5 Ott 2020 - Diario Americano USA 2020 di Giampiero Gramaglia

Le informazioni sullo stato di salute del presidente Donald Trump continuano a essere scarse e contraddittorie, tra bollettini medici, indiscrezioni mediatiche ed improvvide sortite dall’ospedale per salutare i fan.

Nella giornata di domenica, il suo medico Sean Conley e il team di sanitari dell’ospedale militare Walter Reed che lo hanno in cura hanno detto che il presidente è sottoposto, fra l’altro, a un trattamento a base di steroidi dopo avere accusato per due volte un calo di ossigeno nel sangue – una prima venerdì, prima di essere ricoverato, e una seconda tra sabato e domenica – che ha richiesto la somministrazione di ossigeno. E s’è pure saputo che Trump ha avuto febbre alta, 39,5. Ma, nello stesso tempo, i dottori hanno detto che il decorso è buono e che il presidente potrebbe essere rilasciato già oggi, lunedì – il consigliere per la sicurezza nazional Bob O’Brien ha invece detto che resterà ricoverato -.

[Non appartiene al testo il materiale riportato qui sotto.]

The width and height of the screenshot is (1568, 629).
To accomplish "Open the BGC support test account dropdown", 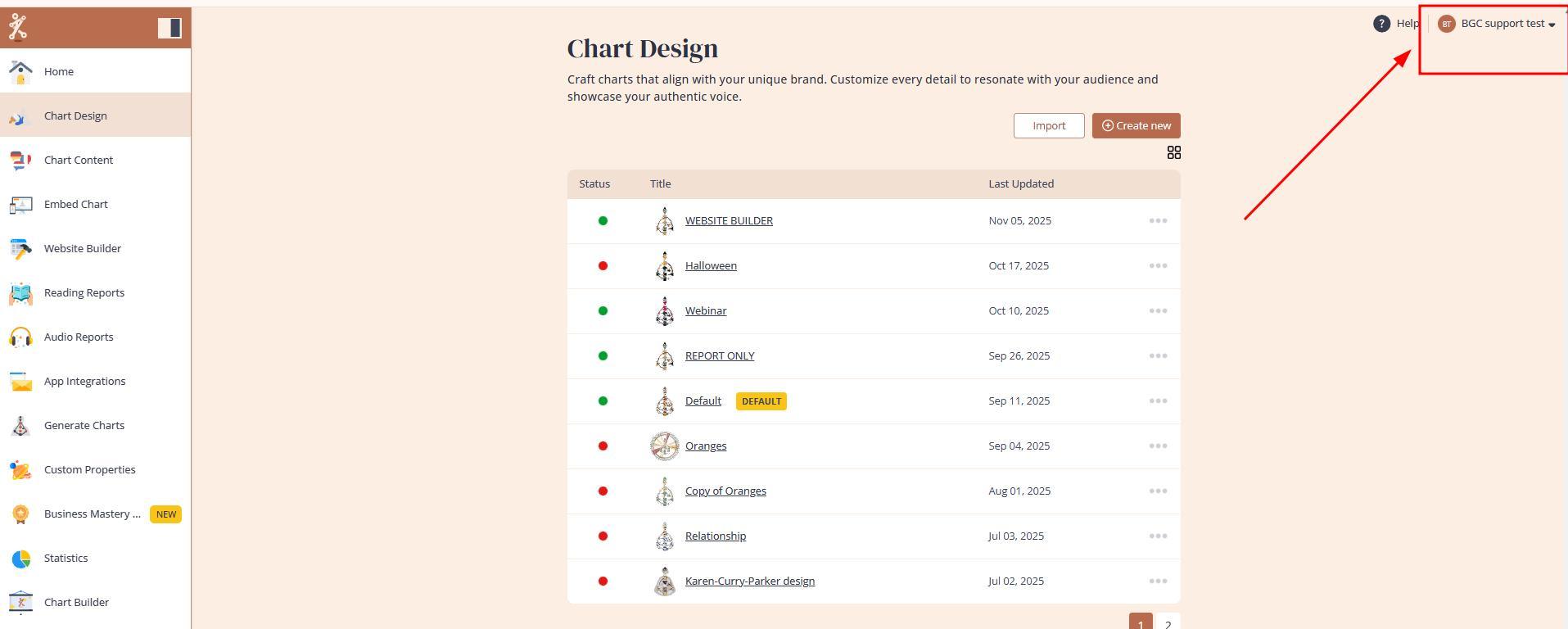I will (x=1497, y=24).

Il presidente riceve il desametasone, un potente antinfiammatorio steroideo che viene in genere somministrato ai pazienti Covid gravi e non nei casi lievi o moderati. Un medico, Brian Garibaldi, ha riferito che il paziente “è in piedi e si sente bene” e che il piano “è farlo mangiare e bere e farlo stare fuori dal letto il più possibile per rimanere mobile”. “Se continua a stare bene, la speranza è che possiamo dimetterlo lunedì e farlo tornare alla Casa Bianca, dove può continuare il trattamento in corso”.

Ad aggiungere confusione a questo quadro, Trump stesso, ieri pomeriggio, ora di Washington, è brevemente uscito dall’ospedale, su un suv blindato e con la mascherina, per salutare le decine di fan che sostano fuori dal Walter Reed da quando s’è saputa la notizia del suo ricovero: il magnate candidato li ha salutati da dietro il finestrino alzato, mentre loro applaudivano, sventolavano bandiere e mostravano gadget della sua campagna. In precedenza, il presidente aveva diffuso un breve video per ringraziare i suoi sostenitori, “grandi patrioti con le bandiere che portano il mio nome, che amano il nostro Paese”.

Sul Washington Post, Ishaan Tharoor scrive: “Prosegue quello che da giorni è un torrente di falsità, mezze verità, elusioni, imprecisioni, indicazioni sbagliate da parte di quanti sono intorno a Trump mentre lui sta affrontando la più grave minaccia alla salute di un presidente americano da decenni. Dal dottore in capo della Casa Bianca al capo dello staff – Mark Meadows, ndr -, l’indisponibilità a fornire chiare e coerenti informazioni sulle condizioni di Trump è stata generale, da quando il virus ha cominciato a circolare rapidamente nella West Wing della Casa Bianca”.

Negli Stati Uniti, il coronavirus, secondo i dati della Johns Hopkins University, aveva contagiato, alla mezzanotte sulla East Coast, quasi 7.418.000 persone e ne aveva uccise oltre 209.700.

Ieri sera, alcuni media hanno rivelato che il presidente si era sottoposto a un test rapido che aveva dato risultato positivo al coronavirus fin da giovedì, ma non lo aveva reso pubblico, in attesa dell’esito del tampone.